BEIJING, AVOLTA – Hyundai resmi merilis Ioniq V Fastback untuk pasar Cina. Mobil listrik terbaru hasil kerjasama Beijing Hyundai ini dibekali baterai berkapasitas 66,8 kWh dan mampu menempuh jarak hingga 620 km, berdasarkan siklus pengujian CLTC.
Untuk varian jarak jauh, Hyundai memasangkan motor listrik bertenaga 168 kW atau setara 225 hp. Sementara itu, versi standar menggunakan motor listrik 140 kW atau sekitar 188 hp yang dipadukan dengan baterai LFP 53,5 kWh.
Varian entry-level tersebut menawarkan jarak tempuh antara 520 hingga 540 km dalam kondisi CLTC. Demikian melansir CarnewsChina, Rabu (17/6/2026).
Secara dimensi, Ioniq V Fastback memiliki panjang 4.900 mm, lebar 1.890 mm, dan tinggi 1.470 mm dengan jarak sumbu roda mencapai 2.900 mm. Desainnya mengusung siluet fastback dengan garis kap mesin yang menyatu dengan kaca depan, menciptakan profil yang lebih ramping dan aerodinamis.
Masuk ke kabin, Hyundai menyematkan layar berukuran 27 inci yang menggabungkan panel instrumen dan sistem hiburan. Mobil ini juga telah didukung sistem bantuan berkendara hasil pengembangan Momenta serta arsitektur kelistrikan 800 volt yang memungkinkan proses pengisian daya cepat.
Menariknya, Hyundai juga telah mengonfirmasi bahwa Ioniq V tidak hanya akan hadir dalam versi listrik murni.

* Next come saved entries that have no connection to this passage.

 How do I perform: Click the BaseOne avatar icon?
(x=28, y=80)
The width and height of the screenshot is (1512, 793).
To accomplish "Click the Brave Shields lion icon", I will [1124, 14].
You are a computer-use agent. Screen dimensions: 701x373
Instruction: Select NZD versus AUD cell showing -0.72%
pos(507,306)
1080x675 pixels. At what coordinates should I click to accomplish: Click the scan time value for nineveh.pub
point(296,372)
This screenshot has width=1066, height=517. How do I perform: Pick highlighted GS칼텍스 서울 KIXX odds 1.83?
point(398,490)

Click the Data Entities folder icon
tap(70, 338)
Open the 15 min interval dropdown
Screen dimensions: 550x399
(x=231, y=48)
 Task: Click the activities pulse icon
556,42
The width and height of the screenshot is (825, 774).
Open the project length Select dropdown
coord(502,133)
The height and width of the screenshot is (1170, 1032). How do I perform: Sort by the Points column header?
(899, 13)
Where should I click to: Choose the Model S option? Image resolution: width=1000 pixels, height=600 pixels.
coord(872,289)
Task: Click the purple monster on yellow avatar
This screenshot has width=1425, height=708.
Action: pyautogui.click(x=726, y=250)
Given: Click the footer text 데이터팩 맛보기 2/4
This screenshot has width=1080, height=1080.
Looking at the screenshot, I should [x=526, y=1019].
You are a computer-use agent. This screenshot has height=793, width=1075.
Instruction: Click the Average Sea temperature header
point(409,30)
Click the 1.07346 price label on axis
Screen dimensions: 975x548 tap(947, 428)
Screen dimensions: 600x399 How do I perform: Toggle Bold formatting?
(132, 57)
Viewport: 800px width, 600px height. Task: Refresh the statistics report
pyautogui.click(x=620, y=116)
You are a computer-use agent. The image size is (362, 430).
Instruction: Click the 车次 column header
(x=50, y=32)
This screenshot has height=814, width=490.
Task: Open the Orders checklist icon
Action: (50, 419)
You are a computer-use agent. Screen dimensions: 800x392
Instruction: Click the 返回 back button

Di masa depan, model ini bakal tersedia dengan teknologi EREV (Extended Range Electric Vehicle), yang memadukan motor listrik dengan mesin pembakaran internal sebagai generator untuk memperpanjang jarak tempuh.
Model ini pertama kali tampil di ajang Beijing Auto Show 2026 sebagai bagian dari strategi Hyundai untuk memperkuat kembali posisinya di pasar otomotif terbesar di dunia.
Ioniq V Fastback menjadi salah satu produk utama dalam rencana Hyundai dan BAIC yang menargetkan peluncuran 20 model baru dalam lima tahun ke depan.